- **Task**: Within the entries below, find every line that has the string "center", then copy it.

[Given information — start]

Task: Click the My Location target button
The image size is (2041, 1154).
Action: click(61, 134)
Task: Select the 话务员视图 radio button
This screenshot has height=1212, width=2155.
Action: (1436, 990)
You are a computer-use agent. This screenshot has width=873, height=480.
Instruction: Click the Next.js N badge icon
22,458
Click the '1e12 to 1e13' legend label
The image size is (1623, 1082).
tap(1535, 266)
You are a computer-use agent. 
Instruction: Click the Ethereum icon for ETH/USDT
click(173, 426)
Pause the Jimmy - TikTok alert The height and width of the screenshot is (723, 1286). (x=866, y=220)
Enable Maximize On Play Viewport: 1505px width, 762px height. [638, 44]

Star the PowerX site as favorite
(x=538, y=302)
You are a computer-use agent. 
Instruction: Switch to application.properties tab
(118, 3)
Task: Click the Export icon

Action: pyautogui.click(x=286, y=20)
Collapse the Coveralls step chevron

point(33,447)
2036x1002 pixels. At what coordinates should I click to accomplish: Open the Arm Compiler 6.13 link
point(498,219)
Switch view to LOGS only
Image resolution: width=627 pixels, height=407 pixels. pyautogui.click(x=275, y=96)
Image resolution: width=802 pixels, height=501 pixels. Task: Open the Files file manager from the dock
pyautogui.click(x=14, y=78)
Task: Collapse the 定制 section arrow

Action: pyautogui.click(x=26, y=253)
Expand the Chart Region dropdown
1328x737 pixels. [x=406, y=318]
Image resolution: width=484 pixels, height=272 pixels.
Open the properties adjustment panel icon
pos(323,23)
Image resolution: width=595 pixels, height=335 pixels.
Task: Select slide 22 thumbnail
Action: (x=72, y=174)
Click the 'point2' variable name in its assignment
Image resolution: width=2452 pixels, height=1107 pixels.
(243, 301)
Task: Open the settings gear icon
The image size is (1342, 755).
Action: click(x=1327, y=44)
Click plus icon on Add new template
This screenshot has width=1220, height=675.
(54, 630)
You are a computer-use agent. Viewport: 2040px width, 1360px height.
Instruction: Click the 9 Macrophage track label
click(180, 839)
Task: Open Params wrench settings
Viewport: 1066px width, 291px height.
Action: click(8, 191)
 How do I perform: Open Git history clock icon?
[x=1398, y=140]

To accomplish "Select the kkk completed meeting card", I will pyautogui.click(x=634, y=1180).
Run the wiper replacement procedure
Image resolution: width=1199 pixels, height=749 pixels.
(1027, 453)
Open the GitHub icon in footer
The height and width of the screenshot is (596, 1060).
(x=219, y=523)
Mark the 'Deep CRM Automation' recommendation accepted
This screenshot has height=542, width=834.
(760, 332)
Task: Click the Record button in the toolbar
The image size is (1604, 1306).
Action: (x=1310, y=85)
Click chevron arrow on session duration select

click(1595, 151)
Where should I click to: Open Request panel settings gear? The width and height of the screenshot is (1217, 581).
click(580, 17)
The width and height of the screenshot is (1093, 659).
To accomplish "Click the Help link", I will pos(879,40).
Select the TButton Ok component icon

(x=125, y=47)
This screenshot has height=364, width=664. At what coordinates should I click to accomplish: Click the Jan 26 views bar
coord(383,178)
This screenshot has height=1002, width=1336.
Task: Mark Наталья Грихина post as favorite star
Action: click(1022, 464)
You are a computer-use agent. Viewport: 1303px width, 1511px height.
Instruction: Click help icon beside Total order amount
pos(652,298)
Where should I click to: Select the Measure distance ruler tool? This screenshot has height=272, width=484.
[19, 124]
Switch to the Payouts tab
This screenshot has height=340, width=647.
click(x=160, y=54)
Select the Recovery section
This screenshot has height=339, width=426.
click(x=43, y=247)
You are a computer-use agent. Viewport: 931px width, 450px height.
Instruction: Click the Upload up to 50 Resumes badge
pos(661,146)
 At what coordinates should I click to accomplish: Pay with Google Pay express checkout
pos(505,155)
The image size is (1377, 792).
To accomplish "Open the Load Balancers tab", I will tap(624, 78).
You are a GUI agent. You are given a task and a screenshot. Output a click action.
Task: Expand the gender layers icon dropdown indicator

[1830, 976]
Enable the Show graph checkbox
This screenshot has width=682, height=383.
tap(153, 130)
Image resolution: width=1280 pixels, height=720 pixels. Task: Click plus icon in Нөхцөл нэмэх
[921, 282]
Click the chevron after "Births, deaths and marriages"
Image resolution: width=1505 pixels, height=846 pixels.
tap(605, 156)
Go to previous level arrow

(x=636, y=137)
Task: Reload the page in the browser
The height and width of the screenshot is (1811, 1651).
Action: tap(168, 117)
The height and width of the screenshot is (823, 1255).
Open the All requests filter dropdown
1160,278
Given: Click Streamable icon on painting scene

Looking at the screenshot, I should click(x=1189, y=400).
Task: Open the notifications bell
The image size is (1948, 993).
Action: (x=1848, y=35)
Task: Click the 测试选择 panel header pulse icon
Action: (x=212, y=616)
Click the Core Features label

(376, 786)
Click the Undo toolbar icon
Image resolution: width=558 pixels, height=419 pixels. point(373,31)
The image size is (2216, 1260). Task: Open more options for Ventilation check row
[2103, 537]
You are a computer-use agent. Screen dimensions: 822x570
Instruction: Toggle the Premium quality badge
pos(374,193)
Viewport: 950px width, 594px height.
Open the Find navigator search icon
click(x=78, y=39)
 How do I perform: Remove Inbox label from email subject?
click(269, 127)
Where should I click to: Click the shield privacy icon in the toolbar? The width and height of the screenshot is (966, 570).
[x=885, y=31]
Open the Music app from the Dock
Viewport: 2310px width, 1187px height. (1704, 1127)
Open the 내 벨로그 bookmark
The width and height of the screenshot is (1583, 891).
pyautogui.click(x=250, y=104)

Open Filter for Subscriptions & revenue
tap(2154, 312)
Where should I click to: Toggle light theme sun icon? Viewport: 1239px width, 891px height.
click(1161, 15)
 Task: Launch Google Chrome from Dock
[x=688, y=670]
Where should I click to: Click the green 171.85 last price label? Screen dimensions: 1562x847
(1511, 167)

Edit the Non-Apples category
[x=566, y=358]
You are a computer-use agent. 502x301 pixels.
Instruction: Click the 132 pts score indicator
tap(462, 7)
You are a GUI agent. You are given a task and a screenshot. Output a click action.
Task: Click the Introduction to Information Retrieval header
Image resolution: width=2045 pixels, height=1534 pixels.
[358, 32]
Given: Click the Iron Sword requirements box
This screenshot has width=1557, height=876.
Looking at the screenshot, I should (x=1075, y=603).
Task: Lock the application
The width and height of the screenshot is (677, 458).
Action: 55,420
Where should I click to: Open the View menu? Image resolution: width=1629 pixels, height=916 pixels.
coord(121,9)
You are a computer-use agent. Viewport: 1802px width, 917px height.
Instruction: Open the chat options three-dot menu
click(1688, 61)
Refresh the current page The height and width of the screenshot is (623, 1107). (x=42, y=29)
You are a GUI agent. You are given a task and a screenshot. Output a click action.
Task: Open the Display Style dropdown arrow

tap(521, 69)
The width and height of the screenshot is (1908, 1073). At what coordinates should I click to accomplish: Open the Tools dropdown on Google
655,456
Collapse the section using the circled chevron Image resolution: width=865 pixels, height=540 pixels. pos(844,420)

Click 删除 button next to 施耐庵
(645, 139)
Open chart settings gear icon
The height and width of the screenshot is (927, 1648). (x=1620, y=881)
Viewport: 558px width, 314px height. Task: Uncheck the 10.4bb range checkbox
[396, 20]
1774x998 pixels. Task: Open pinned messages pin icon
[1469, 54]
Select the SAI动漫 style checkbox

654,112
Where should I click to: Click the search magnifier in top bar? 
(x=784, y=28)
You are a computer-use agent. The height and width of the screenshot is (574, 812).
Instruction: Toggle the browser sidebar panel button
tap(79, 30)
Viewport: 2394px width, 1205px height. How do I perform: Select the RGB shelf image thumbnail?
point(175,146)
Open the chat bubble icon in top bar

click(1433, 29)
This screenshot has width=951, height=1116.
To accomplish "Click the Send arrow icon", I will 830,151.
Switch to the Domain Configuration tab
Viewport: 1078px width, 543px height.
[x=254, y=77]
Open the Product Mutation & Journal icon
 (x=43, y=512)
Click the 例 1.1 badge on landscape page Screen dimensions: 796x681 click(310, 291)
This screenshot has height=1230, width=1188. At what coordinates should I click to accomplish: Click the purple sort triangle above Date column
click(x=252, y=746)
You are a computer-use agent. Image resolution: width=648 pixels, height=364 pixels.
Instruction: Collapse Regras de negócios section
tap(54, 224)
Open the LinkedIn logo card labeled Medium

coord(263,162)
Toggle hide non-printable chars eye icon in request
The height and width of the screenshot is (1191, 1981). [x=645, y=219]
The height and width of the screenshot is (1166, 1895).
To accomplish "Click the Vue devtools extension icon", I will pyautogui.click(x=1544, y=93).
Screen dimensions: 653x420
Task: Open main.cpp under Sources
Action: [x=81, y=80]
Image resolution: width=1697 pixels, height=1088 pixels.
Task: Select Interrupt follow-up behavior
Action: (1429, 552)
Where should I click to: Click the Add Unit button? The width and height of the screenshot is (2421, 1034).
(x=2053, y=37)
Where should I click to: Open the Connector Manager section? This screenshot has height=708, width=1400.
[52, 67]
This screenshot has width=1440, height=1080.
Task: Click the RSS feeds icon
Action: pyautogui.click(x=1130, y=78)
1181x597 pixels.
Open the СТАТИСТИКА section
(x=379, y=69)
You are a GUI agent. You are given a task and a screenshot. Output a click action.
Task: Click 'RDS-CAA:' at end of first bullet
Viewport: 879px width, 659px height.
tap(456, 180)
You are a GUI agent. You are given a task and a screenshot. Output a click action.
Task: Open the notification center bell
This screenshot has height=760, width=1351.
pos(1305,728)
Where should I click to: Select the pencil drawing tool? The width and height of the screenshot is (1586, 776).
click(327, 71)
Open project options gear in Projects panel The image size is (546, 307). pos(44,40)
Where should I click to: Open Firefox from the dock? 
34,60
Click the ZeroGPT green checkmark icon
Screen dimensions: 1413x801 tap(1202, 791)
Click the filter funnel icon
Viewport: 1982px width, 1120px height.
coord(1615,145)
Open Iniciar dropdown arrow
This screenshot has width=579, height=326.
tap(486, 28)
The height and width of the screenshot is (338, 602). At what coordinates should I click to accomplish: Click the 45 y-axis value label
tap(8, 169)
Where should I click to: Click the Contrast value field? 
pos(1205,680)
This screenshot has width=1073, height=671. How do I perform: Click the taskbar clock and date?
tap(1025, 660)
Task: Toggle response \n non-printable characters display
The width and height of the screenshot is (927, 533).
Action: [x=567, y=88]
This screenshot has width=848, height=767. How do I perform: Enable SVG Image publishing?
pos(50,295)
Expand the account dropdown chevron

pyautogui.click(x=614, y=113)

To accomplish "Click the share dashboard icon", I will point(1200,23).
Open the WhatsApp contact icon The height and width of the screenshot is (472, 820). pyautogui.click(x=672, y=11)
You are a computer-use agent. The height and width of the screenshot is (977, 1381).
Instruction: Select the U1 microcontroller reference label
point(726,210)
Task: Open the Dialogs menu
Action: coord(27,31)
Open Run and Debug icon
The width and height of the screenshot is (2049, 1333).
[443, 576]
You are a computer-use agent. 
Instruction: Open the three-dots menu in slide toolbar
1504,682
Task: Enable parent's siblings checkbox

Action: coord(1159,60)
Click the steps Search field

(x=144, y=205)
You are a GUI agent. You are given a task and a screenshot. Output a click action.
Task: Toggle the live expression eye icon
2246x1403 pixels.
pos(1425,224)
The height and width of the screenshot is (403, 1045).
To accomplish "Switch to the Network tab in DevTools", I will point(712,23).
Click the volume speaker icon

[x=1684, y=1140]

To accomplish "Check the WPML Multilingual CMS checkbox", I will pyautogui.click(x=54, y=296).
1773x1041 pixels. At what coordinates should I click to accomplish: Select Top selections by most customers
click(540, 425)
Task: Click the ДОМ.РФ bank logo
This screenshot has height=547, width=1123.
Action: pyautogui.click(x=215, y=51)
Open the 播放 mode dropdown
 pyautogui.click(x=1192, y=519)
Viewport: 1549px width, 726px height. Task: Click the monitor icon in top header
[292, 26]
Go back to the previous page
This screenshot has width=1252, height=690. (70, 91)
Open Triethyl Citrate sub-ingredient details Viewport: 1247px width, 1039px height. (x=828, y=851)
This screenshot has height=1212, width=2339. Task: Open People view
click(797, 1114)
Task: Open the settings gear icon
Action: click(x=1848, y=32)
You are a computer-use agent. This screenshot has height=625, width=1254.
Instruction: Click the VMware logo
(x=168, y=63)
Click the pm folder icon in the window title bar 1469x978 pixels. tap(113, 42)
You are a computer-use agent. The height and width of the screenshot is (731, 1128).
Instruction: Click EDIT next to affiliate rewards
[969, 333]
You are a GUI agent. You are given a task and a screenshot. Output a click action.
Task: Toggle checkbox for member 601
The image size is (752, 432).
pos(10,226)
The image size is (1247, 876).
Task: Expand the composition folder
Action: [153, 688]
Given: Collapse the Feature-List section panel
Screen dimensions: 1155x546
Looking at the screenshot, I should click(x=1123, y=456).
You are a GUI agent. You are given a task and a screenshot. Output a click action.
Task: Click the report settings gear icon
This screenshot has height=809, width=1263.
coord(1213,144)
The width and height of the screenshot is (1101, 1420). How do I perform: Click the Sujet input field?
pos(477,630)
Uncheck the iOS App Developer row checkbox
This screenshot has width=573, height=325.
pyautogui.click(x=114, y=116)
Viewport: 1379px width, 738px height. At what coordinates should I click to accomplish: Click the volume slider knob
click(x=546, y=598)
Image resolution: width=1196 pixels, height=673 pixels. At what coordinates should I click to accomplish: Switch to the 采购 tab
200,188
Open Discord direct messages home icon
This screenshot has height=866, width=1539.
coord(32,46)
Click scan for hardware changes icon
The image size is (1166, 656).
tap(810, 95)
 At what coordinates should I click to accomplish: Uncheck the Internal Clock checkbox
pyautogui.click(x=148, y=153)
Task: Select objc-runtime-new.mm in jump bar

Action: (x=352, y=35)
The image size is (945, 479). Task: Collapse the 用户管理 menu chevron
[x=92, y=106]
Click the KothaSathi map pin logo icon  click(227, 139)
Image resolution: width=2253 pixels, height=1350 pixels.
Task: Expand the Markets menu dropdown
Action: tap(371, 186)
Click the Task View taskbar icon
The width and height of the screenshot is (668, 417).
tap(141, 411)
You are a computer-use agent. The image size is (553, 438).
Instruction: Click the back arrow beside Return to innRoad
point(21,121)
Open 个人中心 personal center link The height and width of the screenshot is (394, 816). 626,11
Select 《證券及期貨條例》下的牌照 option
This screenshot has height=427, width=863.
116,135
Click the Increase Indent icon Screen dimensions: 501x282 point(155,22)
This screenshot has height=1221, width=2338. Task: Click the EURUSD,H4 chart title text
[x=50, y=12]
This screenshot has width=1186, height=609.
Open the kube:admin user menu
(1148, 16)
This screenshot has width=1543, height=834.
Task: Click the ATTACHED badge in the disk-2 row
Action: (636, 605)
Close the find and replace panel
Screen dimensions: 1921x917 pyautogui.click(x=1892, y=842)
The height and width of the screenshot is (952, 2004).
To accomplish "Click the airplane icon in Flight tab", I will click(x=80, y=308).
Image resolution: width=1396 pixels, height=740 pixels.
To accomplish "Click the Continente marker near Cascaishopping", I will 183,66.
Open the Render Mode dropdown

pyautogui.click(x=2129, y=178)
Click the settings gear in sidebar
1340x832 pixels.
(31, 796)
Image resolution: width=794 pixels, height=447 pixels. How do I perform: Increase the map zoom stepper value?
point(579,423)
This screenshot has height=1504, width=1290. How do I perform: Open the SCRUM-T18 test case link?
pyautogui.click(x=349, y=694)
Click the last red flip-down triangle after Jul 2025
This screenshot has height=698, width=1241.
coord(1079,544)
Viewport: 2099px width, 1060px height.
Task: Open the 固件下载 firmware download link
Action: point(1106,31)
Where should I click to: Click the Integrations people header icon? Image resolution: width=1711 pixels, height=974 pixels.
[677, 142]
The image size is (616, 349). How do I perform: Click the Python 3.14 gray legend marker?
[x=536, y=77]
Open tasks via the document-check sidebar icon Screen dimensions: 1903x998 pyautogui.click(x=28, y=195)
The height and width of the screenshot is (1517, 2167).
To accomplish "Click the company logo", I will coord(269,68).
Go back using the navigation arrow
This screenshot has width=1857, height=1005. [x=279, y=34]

[Given information — finish]

- **Solved exercise**:
Task: Open the notification center bell
Open 个人中心 personal center link The height and width of the screenshot is (394, 816). 626,11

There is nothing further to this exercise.